El Gobierno culpa enteramente al COVID-19, pero fue la combinación de restringir la movilidad por tanto tiempo y dejar a su suerte a microempresarios informales y cuentapropistas, generadores del grueso del empleo en el país, lo que tiene hoy a la gente en la olla. Es más, Colombia fue uno de los países de la región que menos se esforzaron para subvencionar a los más afectados.
Sin ayuda de nadie, las familias sacrificaron su capital. Según la citada encuesta, de 7 millones de hogares que dijeron tener casa propia y pagada en 2019, ahora apenas 5,9 millones dijeron tenerla. Según el DANE, la cantidad de niños que dejaron de ir a la escuela se multiplicó más de 6 veces en 2020. Ese año cerró además con 1,4 millones de adolescentes entre 12 y 17 años pobres multidimensionalmente.
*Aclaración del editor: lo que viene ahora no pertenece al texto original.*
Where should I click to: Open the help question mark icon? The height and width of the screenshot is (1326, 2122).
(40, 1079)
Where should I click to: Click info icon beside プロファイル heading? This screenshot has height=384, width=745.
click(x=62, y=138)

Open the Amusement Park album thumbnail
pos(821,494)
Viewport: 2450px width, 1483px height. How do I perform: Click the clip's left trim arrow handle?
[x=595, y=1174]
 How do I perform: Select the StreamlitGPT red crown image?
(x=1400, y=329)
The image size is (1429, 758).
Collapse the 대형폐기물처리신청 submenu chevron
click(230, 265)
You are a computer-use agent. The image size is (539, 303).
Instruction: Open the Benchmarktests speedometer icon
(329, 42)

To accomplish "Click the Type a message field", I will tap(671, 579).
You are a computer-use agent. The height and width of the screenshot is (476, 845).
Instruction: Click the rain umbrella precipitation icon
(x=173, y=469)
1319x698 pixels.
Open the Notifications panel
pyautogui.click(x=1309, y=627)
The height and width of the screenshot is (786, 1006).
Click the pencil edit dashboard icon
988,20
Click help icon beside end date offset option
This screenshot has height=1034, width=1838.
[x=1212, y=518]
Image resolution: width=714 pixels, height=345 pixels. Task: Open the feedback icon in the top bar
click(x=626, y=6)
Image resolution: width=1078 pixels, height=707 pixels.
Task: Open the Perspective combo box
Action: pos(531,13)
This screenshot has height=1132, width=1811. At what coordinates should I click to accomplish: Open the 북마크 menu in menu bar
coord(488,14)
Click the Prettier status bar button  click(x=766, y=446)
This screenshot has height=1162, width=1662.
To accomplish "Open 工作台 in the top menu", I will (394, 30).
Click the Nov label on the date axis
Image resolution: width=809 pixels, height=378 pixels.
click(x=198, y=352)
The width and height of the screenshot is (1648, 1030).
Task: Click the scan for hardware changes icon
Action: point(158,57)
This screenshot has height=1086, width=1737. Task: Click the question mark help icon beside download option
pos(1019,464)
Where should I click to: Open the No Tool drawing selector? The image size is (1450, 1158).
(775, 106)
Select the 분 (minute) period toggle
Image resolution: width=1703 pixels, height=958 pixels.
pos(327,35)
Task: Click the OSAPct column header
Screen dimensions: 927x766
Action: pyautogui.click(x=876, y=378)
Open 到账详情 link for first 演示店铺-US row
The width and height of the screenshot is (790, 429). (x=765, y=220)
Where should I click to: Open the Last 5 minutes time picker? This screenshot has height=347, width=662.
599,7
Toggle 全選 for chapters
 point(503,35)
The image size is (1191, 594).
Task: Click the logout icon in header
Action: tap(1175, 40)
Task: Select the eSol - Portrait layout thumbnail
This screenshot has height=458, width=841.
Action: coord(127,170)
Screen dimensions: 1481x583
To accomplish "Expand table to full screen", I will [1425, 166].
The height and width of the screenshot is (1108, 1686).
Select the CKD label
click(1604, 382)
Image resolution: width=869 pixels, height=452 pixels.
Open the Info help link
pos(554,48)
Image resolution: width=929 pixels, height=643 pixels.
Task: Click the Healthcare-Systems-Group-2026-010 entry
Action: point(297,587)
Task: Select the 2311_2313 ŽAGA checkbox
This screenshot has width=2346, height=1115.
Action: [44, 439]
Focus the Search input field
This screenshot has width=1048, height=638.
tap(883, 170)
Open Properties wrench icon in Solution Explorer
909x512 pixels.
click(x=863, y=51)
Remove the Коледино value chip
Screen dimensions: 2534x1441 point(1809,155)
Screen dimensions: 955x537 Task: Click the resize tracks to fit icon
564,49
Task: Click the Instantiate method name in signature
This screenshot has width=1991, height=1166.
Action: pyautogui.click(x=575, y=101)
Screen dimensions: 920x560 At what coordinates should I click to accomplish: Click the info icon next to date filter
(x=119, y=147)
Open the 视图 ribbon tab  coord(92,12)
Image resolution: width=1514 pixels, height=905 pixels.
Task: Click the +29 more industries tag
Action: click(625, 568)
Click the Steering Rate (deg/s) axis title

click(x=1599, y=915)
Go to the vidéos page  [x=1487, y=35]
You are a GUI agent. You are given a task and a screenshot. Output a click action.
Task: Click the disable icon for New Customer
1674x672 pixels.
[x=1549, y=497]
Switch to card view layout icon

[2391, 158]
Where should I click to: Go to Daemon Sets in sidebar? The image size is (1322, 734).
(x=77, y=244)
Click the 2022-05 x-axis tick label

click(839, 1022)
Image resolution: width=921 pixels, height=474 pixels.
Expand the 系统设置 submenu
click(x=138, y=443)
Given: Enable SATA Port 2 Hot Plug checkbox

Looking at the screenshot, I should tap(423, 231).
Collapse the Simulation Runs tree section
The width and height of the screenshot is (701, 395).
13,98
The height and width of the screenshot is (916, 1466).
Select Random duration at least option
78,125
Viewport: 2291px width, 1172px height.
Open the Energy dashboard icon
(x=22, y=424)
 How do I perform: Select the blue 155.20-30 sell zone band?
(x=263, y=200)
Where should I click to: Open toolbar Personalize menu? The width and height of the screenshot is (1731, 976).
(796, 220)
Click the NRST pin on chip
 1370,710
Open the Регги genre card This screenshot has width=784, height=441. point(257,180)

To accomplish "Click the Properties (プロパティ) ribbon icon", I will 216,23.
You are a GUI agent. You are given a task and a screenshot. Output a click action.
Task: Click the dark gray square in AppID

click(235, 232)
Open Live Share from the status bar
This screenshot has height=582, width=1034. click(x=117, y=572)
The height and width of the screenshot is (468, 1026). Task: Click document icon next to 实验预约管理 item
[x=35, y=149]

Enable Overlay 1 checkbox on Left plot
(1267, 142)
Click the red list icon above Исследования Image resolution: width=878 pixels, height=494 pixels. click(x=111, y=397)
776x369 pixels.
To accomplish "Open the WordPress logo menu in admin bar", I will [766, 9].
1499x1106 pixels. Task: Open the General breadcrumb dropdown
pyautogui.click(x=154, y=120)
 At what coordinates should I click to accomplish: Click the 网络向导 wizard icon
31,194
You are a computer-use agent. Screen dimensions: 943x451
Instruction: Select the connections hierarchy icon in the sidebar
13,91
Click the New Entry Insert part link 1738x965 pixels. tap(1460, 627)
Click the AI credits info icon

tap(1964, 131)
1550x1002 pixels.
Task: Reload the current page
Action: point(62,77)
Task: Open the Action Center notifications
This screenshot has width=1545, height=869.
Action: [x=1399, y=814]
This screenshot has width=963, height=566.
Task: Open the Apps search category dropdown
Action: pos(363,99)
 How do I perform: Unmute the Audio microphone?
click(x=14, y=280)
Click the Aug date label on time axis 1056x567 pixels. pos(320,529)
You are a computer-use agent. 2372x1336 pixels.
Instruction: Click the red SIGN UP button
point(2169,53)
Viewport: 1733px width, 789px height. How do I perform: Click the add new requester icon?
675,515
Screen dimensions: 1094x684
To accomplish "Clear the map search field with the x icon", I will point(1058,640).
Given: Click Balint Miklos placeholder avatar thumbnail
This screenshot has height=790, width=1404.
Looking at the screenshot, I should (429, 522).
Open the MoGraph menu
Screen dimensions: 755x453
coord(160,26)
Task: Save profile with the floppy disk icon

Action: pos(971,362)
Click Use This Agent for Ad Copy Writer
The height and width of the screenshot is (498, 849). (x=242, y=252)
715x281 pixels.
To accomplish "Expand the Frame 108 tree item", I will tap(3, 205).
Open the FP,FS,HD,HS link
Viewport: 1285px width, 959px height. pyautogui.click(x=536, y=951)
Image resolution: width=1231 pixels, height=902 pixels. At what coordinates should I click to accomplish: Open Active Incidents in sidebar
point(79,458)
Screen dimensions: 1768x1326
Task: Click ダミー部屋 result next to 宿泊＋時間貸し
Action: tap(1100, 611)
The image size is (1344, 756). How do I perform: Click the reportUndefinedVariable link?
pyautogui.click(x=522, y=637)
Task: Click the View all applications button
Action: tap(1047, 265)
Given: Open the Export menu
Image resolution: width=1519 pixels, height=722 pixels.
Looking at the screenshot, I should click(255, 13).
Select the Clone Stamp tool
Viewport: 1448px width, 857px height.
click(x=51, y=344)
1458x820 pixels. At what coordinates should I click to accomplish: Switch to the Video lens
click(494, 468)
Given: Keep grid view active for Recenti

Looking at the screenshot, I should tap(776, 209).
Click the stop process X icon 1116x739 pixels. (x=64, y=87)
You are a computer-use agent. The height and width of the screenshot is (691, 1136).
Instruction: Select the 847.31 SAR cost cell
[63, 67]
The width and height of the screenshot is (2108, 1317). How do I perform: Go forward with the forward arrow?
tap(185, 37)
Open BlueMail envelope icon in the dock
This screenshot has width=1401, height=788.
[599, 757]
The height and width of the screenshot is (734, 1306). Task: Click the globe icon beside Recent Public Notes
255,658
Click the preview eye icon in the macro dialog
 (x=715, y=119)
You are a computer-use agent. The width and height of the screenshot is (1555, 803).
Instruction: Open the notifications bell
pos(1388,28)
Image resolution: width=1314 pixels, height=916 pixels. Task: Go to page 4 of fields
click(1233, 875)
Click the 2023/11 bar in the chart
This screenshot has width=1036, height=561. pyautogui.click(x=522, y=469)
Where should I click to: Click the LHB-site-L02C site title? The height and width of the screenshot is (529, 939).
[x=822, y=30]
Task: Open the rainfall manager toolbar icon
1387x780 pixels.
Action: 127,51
Carne de cañón para los grupos violentos.
Eso propone el candidato del continuismo: más de lo que hay. Si no queremos más de lo mismo, ¿entonces por qué votamos para que nada cambie?
Es que los poderosos contemporáneos de muchos países se las han ingeniado para crear un espejismo —ayudados por la hábil manipulación digital— y hacerle creer a la gente que lo poco que tiene está en riesgo y que la culpa de la pobreza la tienen los pobres o los jóvenes que protestan por la injusticia. Así, nuestros ciudadanos más vulnerables, esa mayoría que camina en la cuerda floja entre la pobreza y la clase media, terminan votando en contra de sus propios intereses. Trump en Estados Unidos, Bolsonaro en Brasil y Ortega en Nicaragua —antes de su brutal método de fraude electoral— consiguieron engañar a la mayoría.
En Colombia hay opciones distintas a más de lo mismo. Se puede escoger. No dejemos que este juego de espejos nos vuelva a marear.